Two weeks earlier, AMMB Holdings Bhd (AmBank) said the cautious stance taken by analysts on banks was “certainly the right one” as external developments — particularly Brexit and US-China trade tensions — have brought “a holdback in terms of investment”.

“Because of that, we see a tapering down in small businesses. Of course, it is better than industry growth, but sentiments are still kind of cautious in terms of the outlook, because we don’t see massive new investments coming in,” AmBank group CEO Datuk Sulaiman Mohd Tahir (picture) said at the group’s post-AGM press conference in Kuala Lumpur.

On the flip side, the country’s sixth-largest bank by assets said it had a positive start to 2019 after loan growth for the financial year ended March 31, 2019, came in at 6% driven by mortgages and loans to small and medium enterprises.

Amid constant reassurances that the domestic economy stands on strong fundamentals, there are worrying signs.

Malaysia’s exports slipped 3.1% to RM76.2 billion in June 2019 from a year earlier on declines in sales of electrical and electronic products and timber products.

Exports climbed 2.5% year-on-year in May on a surge in palm oil shipments. For April, exports rose 1.1%. Coming off last year’s high base effect, these numbers naturally seem small, but one cannot discount the fact that the ongoing US-China trade spat is likely to have played a part in trade declines.

Some economists are also guiding for economic growth to ease going forward, owing mostly to trade disputes. RHB Investment Bank Bhd in a note last month said Malaysia’s real exports are estimated to moderate to a 0.5% growth in 2019 from 2.2% in 2018, therefore the domestic sector must sustain the country’s economic growth in 2H19 as private investment slows on soft business sentiment.

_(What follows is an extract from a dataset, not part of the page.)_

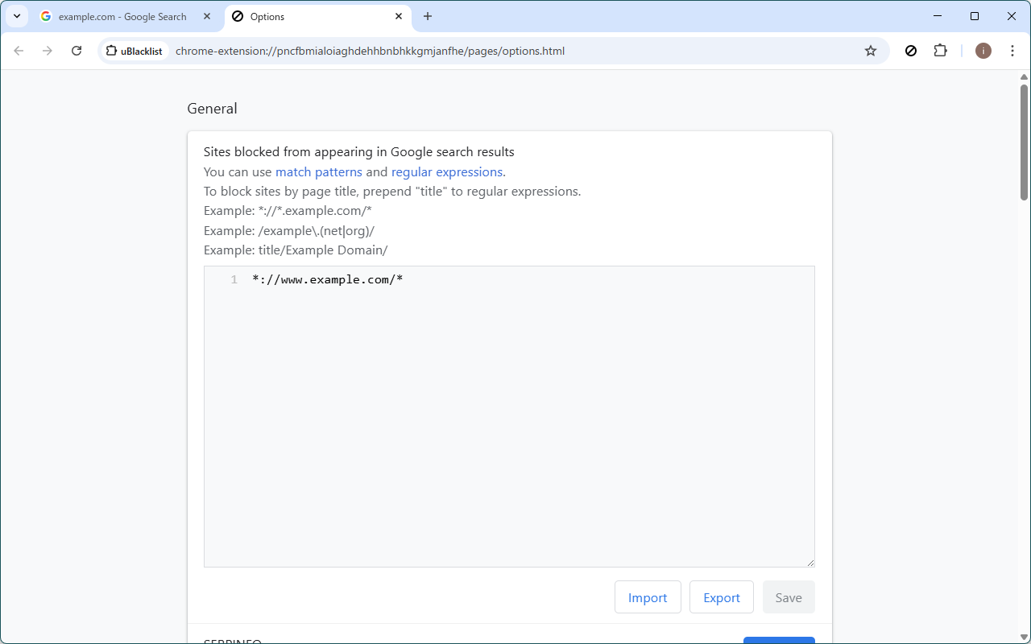Open the Chrome extensions puzzle-piece menu
This screenshot has width=1031, height=644.
940,50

“The trade war is highly uncertain,” said Bank Islam Malaysia Bhd chief economist Dr Mohd Afzanizam Abdul Rashid, adding that things are “not good” for the economy and, by extension, banks. He believes fiscal policy has to be expansionary next year in order to support economic growth.

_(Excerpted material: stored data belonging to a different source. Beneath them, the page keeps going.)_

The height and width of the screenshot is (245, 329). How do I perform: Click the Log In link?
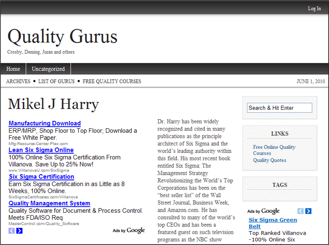pos(314,8)
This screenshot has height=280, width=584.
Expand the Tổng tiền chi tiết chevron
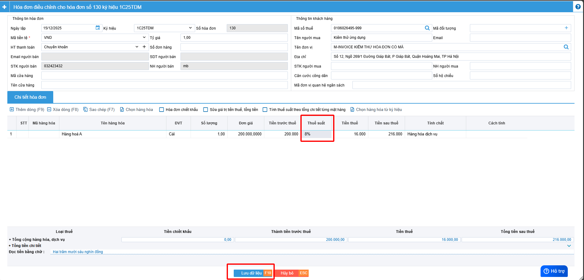(x=569, y=246)
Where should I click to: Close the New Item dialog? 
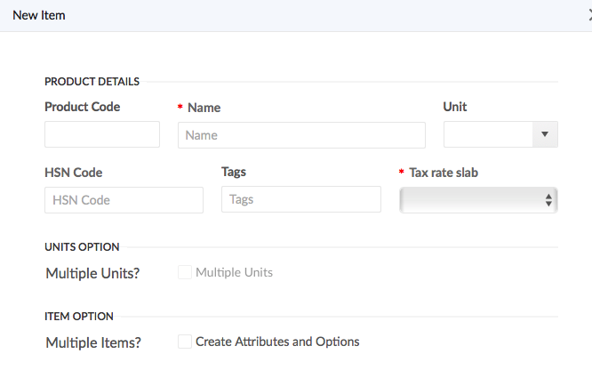(x=589, y=15)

“Monetary authorities have cut their policy rates and they would continue to do so in the near future to support the economy. The impact from monetary policy action would take some time to be felt and, therefore, fiscal policy needs to come forward and do a bit more heavy lifting,” he told The Malaysian Reserve (TMR).

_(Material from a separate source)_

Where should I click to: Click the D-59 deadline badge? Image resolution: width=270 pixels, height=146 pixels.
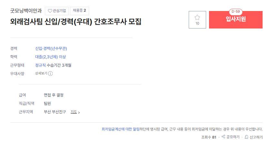click(236, 12)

Hong Leong Investment Bank Bhd (HLIB) last stated the outlook on banks remains challenging over the rest of the year, after the sector “got off to a rousing start but quickly lost steam in 1H19”.

HLIB projects sector earnings growth in 2019 to moderate to 2.6% from 7% in 2018, while return on equity will drop to 10% thanks to a faster uptick in net credit cost.

Kenanga Investment Bank Bhd, in a note last month, upgraded the banking sector to ‘Outperform’, citing attractive and undemanding valuations with expectations for topline growth to be hit mildly by the OPR cut, but bottomlines to be enhanced as impairment allowances fall.

The concern now is whether Bank Negara Malaysia (BNM) will cut interest rates again this year in light of trade concerns and global growth slowing.

“The chances of a second rate cut this year are looking higher at this moment based on what’s happening,” AmInvestment Bank Bhd analyst and senior VP of domestic equity Kelvin Ong told TMR recently, pointing out that several Asian central banks have cut rates in the past week or so.

“Before the escalation of trade tensions, we didn’t even think there would be any rate cuts. (Now) the probability for another cut has increased,” MIDF Amanah Investment Bank Bhd analyst Imran Yassin Mohd Yusof told TMR.

“We think if there’s another cut, it would potentially happen next year, (but) now, it all depends on how bad the trade war becomes and whether it spills over into our domestic economy,” he added.

Mohd Afzanizam believes BNM will likely wait for the outcome of FTSE Russell’s review of Malaysian government bonds next month, before deciding on whether or not to reduce the OPR again.

“Otherwise, the coast is quite clear for a cut. We have a low inflation rate and the economy is operating below potential,” he added.